> [TAREFA 1]:
Responda, com base no texto de leitura, às perguntas abaixo:
(a) Quem recebe o treino da EUTM?
(b) Para combater o quê, e em que zona, é dado esse treino?
(c) Além da Missão da SADC (SAMIM), que forças recebem apoio da União Europeia?
> [TAREFA 2]:
Segundo o texto de leitura, por que é importante o apoio da União Europeia à SAMIM e às Forças Ruandesas? Responda em uma a três frases.
> [TAREFA 3]:
Transcreva tal e qual o trecho do texto de leitura que vai desde as palavras "Formação Militar da" até às palavras "Europeia e Moçambique?", inclusive.

> [TEXTO DE LEITURA]:
**********
Formação Militar da União Europeia (EUTM) treina os membros das forças de defesa e segurança de Moçambique para combater a insurgência no Norte. Igualmente importante é a nossa colaboração e concertação com outros actores na região de África para encontrar uma resposta em Cabo Delgado, falo do apoio da União Europeia à Missão da SADC (SAMIM) e das Forças Ruandesas, que, no terreno, ajudam a travar o avanço dos insurgentes.

Que estratégias considera serem indispensáveis na comunicação entre a União Europeia e Moçambique?
**********
Registos de um conjunto de dados:
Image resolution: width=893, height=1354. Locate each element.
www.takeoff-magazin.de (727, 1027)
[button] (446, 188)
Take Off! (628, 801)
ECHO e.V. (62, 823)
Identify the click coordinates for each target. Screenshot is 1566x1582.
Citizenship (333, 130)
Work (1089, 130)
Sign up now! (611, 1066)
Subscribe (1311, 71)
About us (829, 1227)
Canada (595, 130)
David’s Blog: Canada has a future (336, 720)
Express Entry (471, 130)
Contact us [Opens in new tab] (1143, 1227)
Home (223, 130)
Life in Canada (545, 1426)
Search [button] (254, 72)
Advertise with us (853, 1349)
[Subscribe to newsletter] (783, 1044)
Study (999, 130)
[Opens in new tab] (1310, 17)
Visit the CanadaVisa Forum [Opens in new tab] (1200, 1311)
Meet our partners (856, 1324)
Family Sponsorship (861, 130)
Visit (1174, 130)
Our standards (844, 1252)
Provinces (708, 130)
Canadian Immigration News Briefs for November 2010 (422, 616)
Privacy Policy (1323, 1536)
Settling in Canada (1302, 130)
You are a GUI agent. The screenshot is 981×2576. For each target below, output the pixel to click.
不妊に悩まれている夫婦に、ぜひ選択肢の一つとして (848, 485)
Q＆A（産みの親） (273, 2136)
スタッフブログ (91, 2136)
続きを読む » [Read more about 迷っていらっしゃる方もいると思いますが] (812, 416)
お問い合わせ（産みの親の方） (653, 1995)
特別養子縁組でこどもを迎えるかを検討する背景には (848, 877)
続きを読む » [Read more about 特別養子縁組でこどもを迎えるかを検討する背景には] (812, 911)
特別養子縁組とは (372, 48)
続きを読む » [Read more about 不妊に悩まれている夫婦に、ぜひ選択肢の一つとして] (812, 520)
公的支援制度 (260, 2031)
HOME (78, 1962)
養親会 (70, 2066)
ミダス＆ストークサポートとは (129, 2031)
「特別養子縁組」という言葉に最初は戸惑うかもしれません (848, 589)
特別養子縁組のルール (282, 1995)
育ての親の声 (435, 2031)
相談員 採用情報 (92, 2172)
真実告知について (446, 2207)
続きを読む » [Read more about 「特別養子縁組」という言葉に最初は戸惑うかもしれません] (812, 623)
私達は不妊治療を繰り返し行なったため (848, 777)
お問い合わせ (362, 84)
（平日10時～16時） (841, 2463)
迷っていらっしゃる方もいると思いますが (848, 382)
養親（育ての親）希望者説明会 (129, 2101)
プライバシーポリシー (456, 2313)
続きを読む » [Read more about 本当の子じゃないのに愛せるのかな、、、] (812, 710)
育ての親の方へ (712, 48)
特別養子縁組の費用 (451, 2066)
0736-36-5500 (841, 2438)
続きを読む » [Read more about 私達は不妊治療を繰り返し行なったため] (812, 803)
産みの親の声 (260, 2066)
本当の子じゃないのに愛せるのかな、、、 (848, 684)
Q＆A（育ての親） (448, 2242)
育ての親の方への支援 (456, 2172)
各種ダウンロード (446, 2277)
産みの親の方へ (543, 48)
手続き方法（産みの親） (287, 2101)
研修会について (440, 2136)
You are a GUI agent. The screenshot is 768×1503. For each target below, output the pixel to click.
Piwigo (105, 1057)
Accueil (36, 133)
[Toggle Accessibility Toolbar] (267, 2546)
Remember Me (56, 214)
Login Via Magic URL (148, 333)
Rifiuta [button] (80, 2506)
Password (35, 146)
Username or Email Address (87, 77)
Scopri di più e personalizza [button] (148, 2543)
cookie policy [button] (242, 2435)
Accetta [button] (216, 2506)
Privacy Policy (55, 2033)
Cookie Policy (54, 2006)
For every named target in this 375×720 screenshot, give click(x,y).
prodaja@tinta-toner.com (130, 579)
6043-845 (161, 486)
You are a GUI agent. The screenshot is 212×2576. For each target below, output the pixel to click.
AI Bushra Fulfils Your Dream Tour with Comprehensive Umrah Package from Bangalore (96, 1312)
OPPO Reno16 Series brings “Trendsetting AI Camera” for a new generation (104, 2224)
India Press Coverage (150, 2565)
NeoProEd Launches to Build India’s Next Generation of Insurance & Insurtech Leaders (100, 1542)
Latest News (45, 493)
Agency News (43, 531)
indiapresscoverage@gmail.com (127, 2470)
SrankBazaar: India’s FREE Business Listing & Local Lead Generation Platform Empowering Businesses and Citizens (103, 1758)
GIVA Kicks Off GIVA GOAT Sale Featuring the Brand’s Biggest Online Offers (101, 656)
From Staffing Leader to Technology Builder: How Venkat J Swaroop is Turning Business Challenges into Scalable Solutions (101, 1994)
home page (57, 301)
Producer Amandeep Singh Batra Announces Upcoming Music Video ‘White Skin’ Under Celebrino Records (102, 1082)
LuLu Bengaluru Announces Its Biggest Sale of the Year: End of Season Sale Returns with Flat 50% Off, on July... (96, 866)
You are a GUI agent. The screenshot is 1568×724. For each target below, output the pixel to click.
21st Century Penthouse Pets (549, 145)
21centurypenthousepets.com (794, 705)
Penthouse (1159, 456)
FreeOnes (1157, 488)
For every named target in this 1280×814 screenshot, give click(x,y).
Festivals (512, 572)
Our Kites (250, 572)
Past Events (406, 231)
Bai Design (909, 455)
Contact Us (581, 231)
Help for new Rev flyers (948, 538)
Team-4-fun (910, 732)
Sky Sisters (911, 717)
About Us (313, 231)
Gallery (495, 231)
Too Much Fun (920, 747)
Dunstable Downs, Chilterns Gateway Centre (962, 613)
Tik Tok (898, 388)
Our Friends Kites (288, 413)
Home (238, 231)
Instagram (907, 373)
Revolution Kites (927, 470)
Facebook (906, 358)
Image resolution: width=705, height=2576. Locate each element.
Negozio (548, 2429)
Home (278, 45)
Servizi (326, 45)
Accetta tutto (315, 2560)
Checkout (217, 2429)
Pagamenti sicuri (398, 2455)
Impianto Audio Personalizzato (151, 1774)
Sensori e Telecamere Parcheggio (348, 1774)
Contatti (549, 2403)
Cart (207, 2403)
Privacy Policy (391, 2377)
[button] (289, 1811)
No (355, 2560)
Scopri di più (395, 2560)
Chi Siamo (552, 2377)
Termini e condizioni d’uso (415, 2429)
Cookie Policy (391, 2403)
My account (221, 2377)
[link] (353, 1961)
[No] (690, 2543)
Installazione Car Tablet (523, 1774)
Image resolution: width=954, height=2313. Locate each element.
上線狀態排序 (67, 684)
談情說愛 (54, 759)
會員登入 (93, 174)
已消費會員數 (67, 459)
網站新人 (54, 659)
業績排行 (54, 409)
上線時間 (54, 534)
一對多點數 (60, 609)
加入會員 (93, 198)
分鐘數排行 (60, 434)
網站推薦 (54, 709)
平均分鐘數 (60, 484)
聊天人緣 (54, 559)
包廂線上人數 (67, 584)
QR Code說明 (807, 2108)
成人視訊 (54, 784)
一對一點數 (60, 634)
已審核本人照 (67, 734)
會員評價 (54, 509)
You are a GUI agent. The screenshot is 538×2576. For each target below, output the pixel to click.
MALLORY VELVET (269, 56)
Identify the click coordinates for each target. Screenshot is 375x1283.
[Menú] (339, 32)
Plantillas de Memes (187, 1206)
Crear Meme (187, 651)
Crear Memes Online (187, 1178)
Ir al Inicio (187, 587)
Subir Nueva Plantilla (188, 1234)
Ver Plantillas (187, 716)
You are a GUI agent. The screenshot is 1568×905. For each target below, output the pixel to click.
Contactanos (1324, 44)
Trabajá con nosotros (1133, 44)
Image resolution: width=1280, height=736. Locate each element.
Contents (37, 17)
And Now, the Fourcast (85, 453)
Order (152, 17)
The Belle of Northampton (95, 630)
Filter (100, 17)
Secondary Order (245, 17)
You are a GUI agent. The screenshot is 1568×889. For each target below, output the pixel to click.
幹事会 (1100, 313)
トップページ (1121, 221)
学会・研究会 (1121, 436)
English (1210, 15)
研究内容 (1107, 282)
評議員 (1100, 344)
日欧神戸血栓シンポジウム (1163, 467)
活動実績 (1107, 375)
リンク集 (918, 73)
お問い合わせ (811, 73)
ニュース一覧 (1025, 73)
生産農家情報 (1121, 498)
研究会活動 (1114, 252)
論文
**********
> [RESPOSTA 1]:
(a) Os membros das forças de defesa e segurança de Moçambique.
(b) Para combater a insurgência no Norte.
(c) As Forças Ruandesas.

> [RESPOSTA 2]:
Porque essas forças ajudam, no terreno, a travar o avanço dos insurgentes em Cabo Delgado.

> [RESPOSTA 3]:
Formação Militar da União Europeia (EUTM) treina os membros das forças de defesa e segurança de Moçambique para combater a insurgência no Norte. Igualmente importante é a nossa colaboração e concertação com outros actores na região de África para encontrar uma resposta em Cabo Delgado, falo do apoio da União Europeia à Missão da SADC (SAMIM) e das Forças Ruandesas, que, no terreno, ajudam a travar o avanço dos insurgentes.

Que estratégias considera serem indispensáveis na comunicação entre a União Europeia e Moçambique?